=== Aim of the exercise ===
Exactly as shown below, retype every line of the data.

——————————

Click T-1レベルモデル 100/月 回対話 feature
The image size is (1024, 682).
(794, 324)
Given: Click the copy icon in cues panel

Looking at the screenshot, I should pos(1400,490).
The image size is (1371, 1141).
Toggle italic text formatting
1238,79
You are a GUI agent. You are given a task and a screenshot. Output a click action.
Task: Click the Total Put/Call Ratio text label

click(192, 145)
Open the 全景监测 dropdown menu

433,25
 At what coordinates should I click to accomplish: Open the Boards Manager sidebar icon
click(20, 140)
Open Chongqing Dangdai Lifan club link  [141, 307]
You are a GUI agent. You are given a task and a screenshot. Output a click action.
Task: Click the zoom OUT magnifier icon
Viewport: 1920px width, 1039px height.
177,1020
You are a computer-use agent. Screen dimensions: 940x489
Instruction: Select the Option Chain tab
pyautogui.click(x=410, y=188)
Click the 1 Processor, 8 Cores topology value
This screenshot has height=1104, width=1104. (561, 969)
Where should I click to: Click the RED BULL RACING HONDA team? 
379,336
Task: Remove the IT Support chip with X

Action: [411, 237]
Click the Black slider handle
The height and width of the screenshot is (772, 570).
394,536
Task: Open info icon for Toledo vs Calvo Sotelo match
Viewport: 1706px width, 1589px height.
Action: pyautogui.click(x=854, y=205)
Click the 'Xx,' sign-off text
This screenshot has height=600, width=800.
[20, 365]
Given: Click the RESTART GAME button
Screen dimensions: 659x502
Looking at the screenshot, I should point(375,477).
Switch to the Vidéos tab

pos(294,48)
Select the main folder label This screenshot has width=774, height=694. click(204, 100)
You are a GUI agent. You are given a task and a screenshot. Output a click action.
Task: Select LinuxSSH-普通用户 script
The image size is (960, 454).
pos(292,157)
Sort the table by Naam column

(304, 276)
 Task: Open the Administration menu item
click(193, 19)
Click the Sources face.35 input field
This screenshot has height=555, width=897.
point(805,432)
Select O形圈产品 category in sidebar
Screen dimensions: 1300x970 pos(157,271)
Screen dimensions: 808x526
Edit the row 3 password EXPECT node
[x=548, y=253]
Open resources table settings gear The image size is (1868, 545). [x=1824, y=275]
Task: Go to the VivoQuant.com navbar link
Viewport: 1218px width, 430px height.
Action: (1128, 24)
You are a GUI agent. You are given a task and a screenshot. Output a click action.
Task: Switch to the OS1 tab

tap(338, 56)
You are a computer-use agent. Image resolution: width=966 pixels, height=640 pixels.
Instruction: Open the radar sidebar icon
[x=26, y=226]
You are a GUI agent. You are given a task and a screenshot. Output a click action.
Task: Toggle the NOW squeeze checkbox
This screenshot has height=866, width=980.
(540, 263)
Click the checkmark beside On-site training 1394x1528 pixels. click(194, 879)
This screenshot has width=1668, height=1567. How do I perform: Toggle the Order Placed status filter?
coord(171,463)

——————————

=== Output for this exercise ===
Click T-1レベルモデル 100/月 回対話 feature
The image size is (1024, 682).
(794, 324)
Given: Click the copy icon in cues panel

Looking at the screenshot, I should pos(1400,490).
The image size is (1371, 1141).
Toggle italic text formatting
1238,79
You are a GUI agent. You are given a task and a screenshot. Output a click action.
Task: Click the Total Put/Call Ratio text label

click(192, 145)
Open the 全景监测 dropdown menu

433,25
 At what coordinates should I click to accomplish: Open the Boards Manager sidebar icon
click(20, 140)
Open Chongqing Dangdai Lifan club link  [141, 307]
You are a GUI agent. You are given a task and a screenshot. Output a click action.
Task: Click the zoom OUT magnifier icon
Viewport: 1920px width, 1039px height.
177,1020
You are a computer-use agent. Screen dimensions: 940x489
Instruction: Select the Option Chain tab
pyautogui.click(x=410, y=188)
Click the 1 Processor, 8 Cores topology value
This screenshot has height=1104, width=1104. (561, 969)
Where should I click to: Click the RED BULL RACING HONDA team? 
379,336
Task: Remove the IT Support chip with X

Action: [411, 237]
Click the Black slider handle
The height and width of the screenshot is (772, 570).
394,536
Task: Open info icon for Toledo vs Calvo Sotelo match
Viewport: 1706px width, 1589px height.
Action: pyautogui.click(x=854, y=205)
Click the 'Xx,' sign-off text
This screenshot has height=600, width=800.
[20, 365]
Given: Click the RESTART GAME button
Screen dimensions: 659x502
Looking at the screenshot, I should point(375,477).
Switch to the Vidéos tab

pos(294,48)
Select the main folder label This screenshot has width=774, height=694. click(204, 100)
You are a GUI agent. You are given a task and a screenshot. Output a click action.
Task: Select LinuxSSH-普通用户 script
The image size is (960, 454).
pos(292,157)
Sort the table by Naam column

(304, 276)
 Task: Open the Administration menu item
click(193, 19)
Click the Sources face.35 input field
This screenshot has height=555, width=897.
point(805,432)
Select O形圈产品 category in sidebar
Screen dimensions: 1300x970 pos(157,271)
Screen dimensions: 808x526
Edit the row 3 password EXPECT node
[x=548, y=253]
Open resources table settings gear The image size is (1868, 545). [x=1824, y=275]
Task: Go to the VivoQuant.com navbar link
Viewport: 1218px width, 430px height.
Action: (1128, 24)
You are a GUI agent. You are given a task and a screenshot. Output a click action.
Task: Switch to the OS1 tab

tap(338, 56)
You are a computer-use agent. Image resolution: width=966 pixels, height=640 pixels.
Instruction: Open the radar sidebar icon
[x=26, y=226]
You are a GUI agent. You are given a task and a screenshot. Output a click action.
Task: Toggle the NOW squeeze checkbox
This screenshot has height=866, width=980.
(540, 263)
Click the checkmark beside On-site training 1394x1528 pixels. click(194, 879)
This screenshot has width=1668, height=1567. How do I perform: Toggle the Order Placed status filter?
coord(171,463)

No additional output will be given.